**Text to read:**
[BEGIN]
There are other signs that there may be critical taphonomic problems at
Cuddie Springs, not least from the distribution of radiocarbon dates.
Of note are the 10 AMS and conventional dates from the critical and
supposedly more or less intact Stratigraphic Unit 6 below the 'pavement'
(Field & Dodson 1999, table 3).  From the lowest part of this layer,
Stratigraphic Unit 6B (=Archaeological Level 1), come six radiocarbon
dates averaging 30,720±160 years BP. Stratigraphic Unit 6A
(=Archaeological Levels 2 and 3) above has four dates averaging
29,553±170 years BP (averages calculated on Calib 4.1).  Despite this
apparent near-contemporaneity, the faunal and stone artefact remains in
the two strata show major differences.  Of special concern is that the
bone distribution implies a sequential stratigraphic structure, with an
increasing incidence of modern fauna and decrease in megafauna in the
upper Stratigraphic Unit 6A, despite the apparent near-contemporaneity
of Units 6A and 6B as indicated by the radiocarbon dates:  'The bone
assemblage from AL2 was more fragmented compared to AL1, as well as
containing a higher percentage of extant species.
[END]
**Dataset content:**
[BEGIN]
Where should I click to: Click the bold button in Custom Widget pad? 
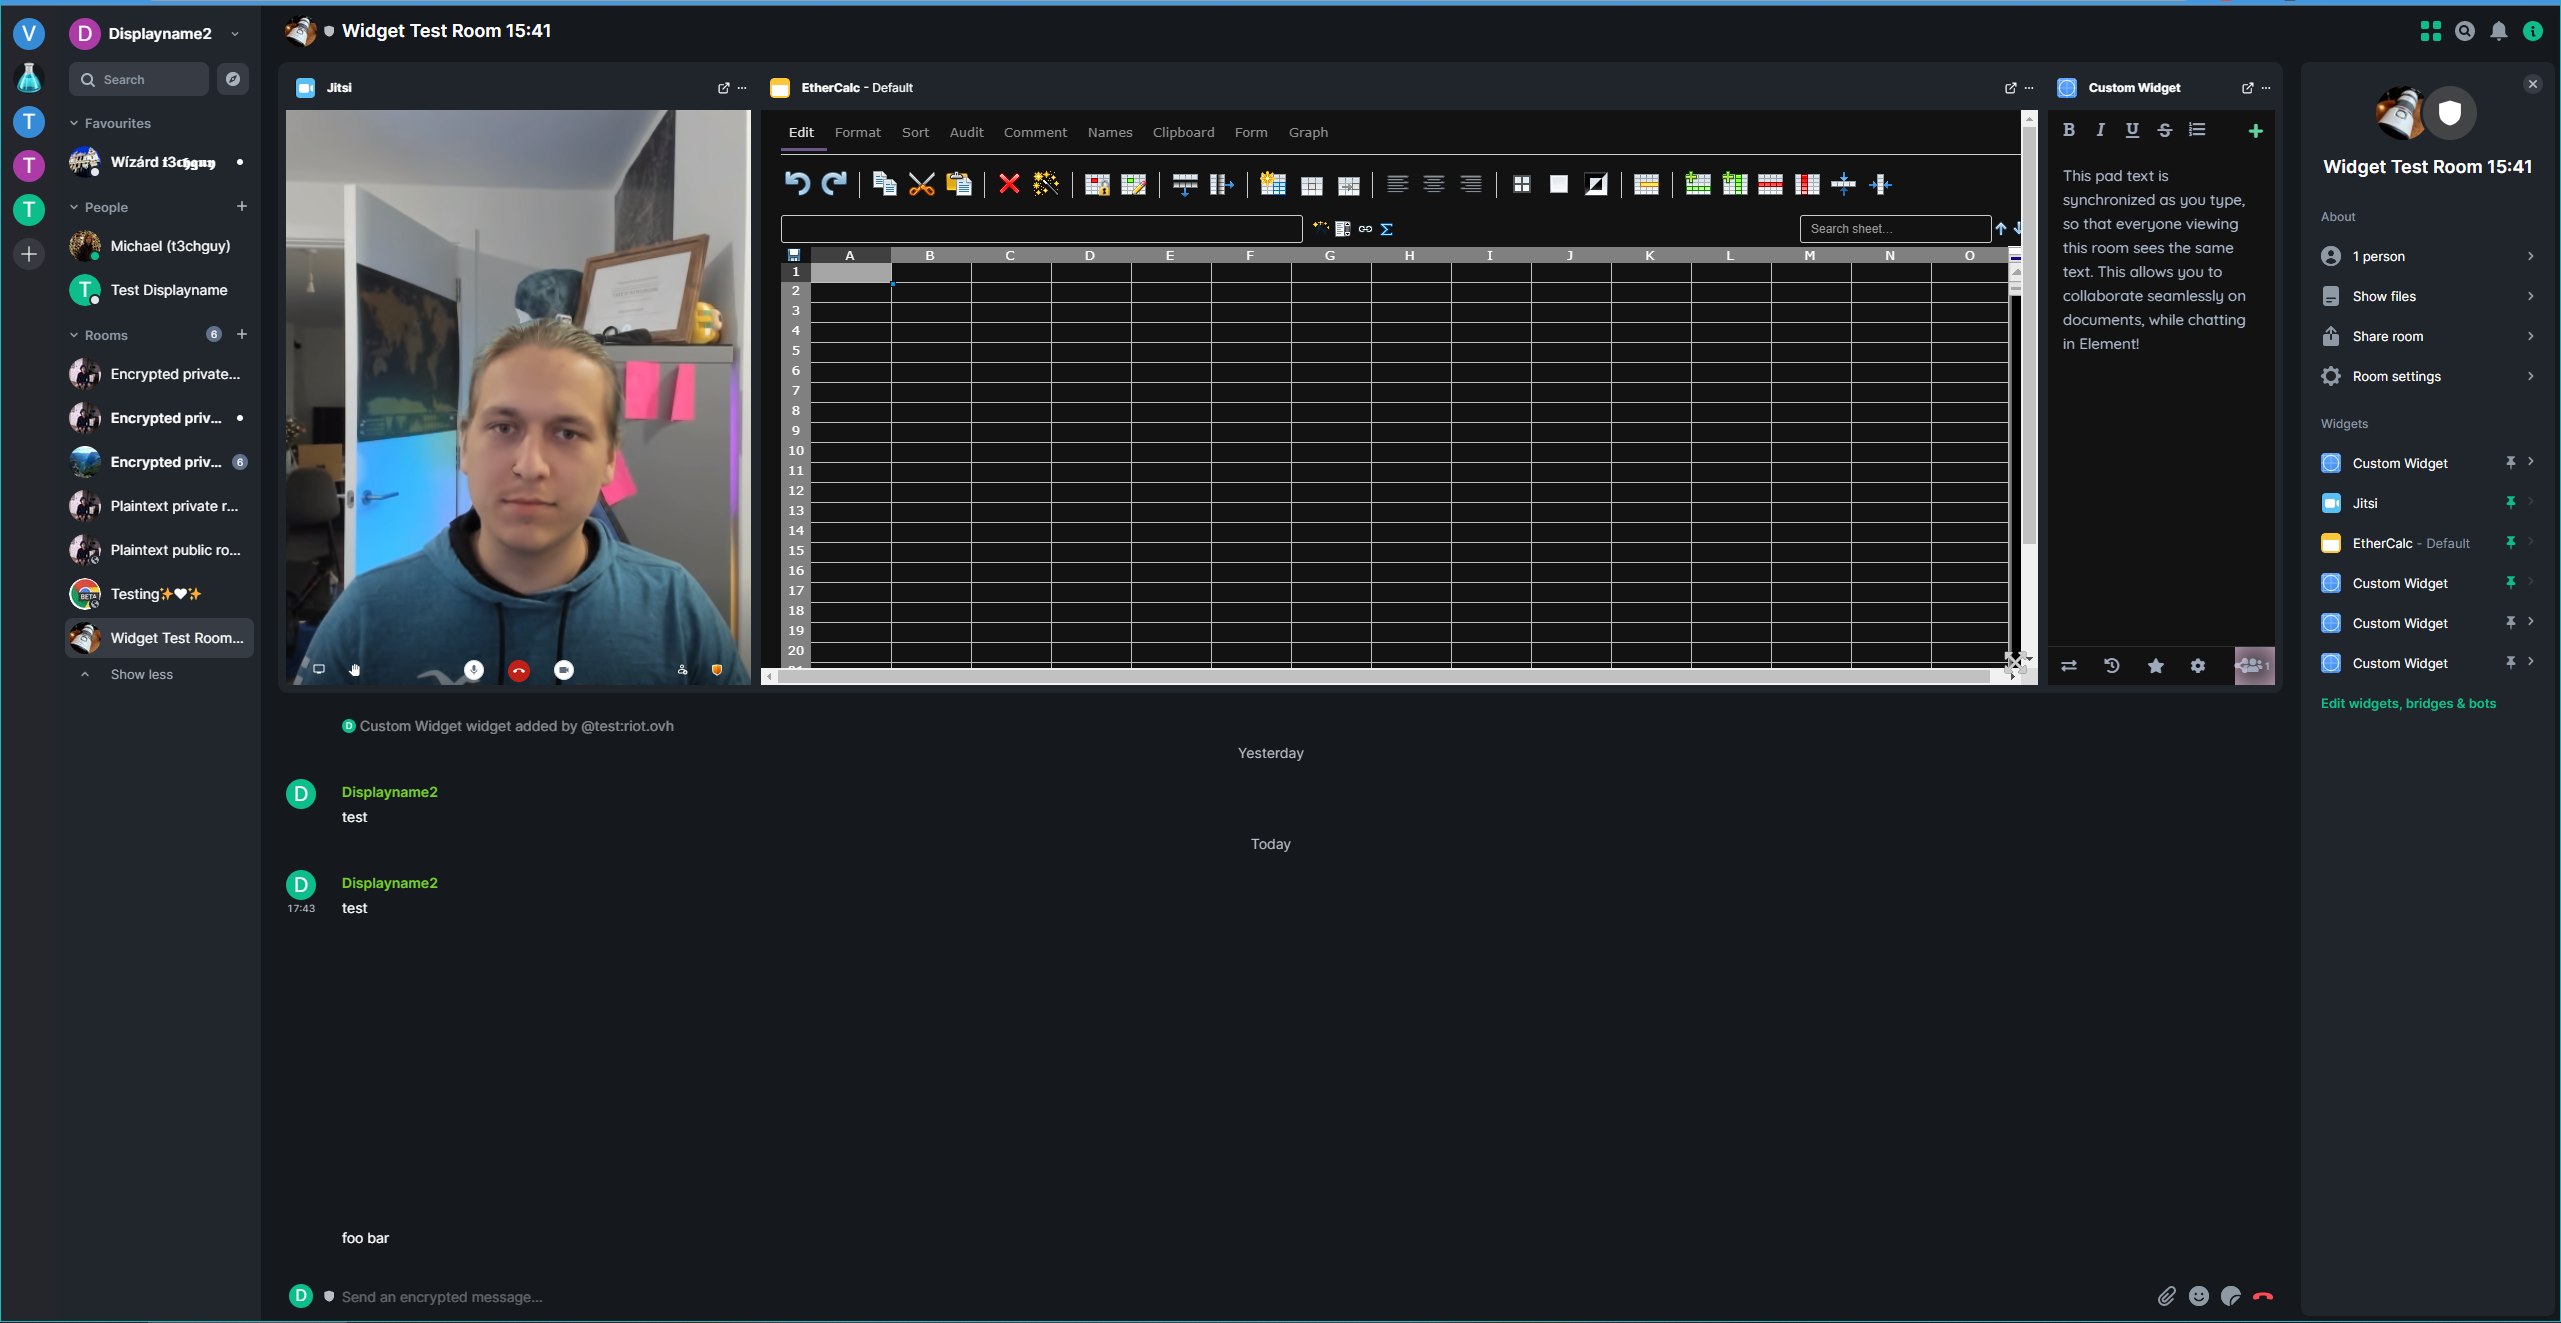[2069, 130]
[END]
According to the Cuddie Springs passage, why is the bone distribution in Stratigraphic Unit 6 of special concern? Explain in one to three sentences. The listing has no connection to the text.

**Right answer:** The bone distribution implies a sequential stratigraphic structure, with more modern fauna and less megafauna in the upper Stratigraphic Unit 6A. Yet the radiocarbon dates show Units 6A and 6B as nearly contemporaneous, averaging 29,553±170 and 30,720±160 years BP respectively.